• **What you will do**
Copy the following lines word for word.

::::

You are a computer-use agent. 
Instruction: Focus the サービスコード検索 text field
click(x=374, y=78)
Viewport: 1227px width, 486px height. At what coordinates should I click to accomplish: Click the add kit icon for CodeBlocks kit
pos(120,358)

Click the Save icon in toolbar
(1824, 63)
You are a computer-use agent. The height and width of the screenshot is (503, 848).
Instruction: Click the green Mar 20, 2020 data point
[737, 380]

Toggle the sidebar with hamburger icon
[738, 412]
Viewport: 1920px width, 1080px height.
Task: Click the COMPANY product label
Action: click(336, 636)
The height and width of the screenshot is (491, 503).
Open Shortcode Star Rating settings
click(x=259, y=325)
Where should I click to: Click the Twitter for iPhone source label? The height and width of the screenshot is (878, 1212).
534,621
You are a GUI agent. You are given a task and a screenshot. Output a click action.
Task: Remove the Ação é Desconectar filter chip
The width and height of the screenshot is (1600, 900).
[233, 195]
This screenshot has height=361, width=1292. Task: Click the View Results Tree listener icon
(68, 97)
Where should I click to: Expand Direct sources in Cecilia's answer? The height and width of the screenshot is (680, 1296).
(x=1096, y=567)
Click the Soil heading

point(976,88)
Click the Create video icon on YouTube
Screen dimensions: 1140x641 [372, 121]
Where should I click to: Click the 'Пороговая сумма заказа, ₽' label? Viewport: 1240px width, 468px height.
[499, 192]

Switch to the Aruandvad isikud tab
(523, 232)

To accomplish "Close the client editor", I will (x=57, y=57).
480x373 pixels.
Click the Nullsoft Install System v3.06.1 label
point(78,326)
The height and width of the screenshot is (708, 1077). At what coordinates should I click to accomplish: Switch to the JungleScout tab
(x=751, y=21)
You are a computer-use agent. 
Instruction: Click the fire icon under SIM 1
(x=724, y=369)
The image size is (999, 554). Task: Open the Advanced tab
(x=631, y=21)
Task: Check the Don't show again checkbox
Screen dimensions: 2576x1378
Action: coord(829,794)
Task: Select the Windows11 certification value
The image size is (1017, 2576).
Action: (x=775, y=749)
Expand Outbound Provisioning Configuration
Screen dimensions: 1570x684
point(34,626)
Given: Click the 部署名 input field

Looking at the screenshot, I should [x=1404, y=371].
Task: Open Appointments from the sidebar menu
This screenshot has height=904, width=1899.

::::

• **Solved exercise**
You are a computer-use agent. 
Instruction: Focus the サービスコード検索 text field
click(x=374, y=78)
Viewport: 1227px width, 486px height. At what coordinates should I click to accomplish: Click the add kit icon for CodeBlocks kit
pos(120,358)

Click the Save icon in toolbar
(1824, 63)
You are a computer-use agent. The height and width of the screenshot is (503, 848).
Instruction: Click the green Mar 20, 2020 data point
[737, 380]

Toggle the sidebar with hamburger icon
[738, 412]
Viewport: 1920px width, 1080px height.
Task: Click the COMPANY product label
Action: click(336, 636)
The height and width of the screenshot is (491, 503).
Open Shortcode Star Rating settings
click(x=259, y=325)
Where should I click to: Click the Twitter for iPhone source label? The height and width of the screenshot is (878, 1212).
534,621
You are a GUI agent. You are given a task and a screenshot. Output a click action.
Task: Remove the Ação é Desconectar filter chip
The width and height of the screenshot is (1600, 900).
[233, 195]
This screenshot has height=361, width=1292. Task: Click the View Results Tree listener icon
(68, 97)
Where should I click to: Expand Direct sources in Cecilia's answer? The height and width of the screenshot is (680, 1296).
(x=1096, y=567)
Click the Soil heading

point(976,88)
Click the Create video icon on YouTube
Screen dimensions: 1140x641 [372, 121]
Where should I click to: Click the 'Пороговая сумма заказа, ₽' label? Viewport: 1240px width, 468px height.
[499, 192]

Switch to the Aruandvad isikud tab
(523, 232)

To accomplish "Close the client editor", I will (x=57, y=57).
480x373 pixels.
Click the Nullsoft Install System v3.06.1 label
point(78,326)
The height and width of the screenshot is (708, 1077). At what coordinates should I click to accomplish: Switch to the JungleScout tab
(x=751, y=21)
You are a computer-use agent. 
Instruction: Click the fire icon under SIM 1
(x=724, y=369)
The image size is (999, 554). Task: Open the Advanced tab
(x=631, y=21)
Task: Check the Don't show again checkbox
Screen dimensions: 2576x1378
Action: coord(829,794)
Task: Select the Windows11 certification value
The image size is (1017, 2576).
Action: (x=775, y=749)
Expand Outbound Provisioning Configuration
Screen dimensions: 1570x684
point(34,626)
Given: Click the 部署名 input field

Looking at the screenshot, I should [x=1404, y=371].
Task: Open Appointments from the sidebar menu
This screenshot has height=904, width=1899.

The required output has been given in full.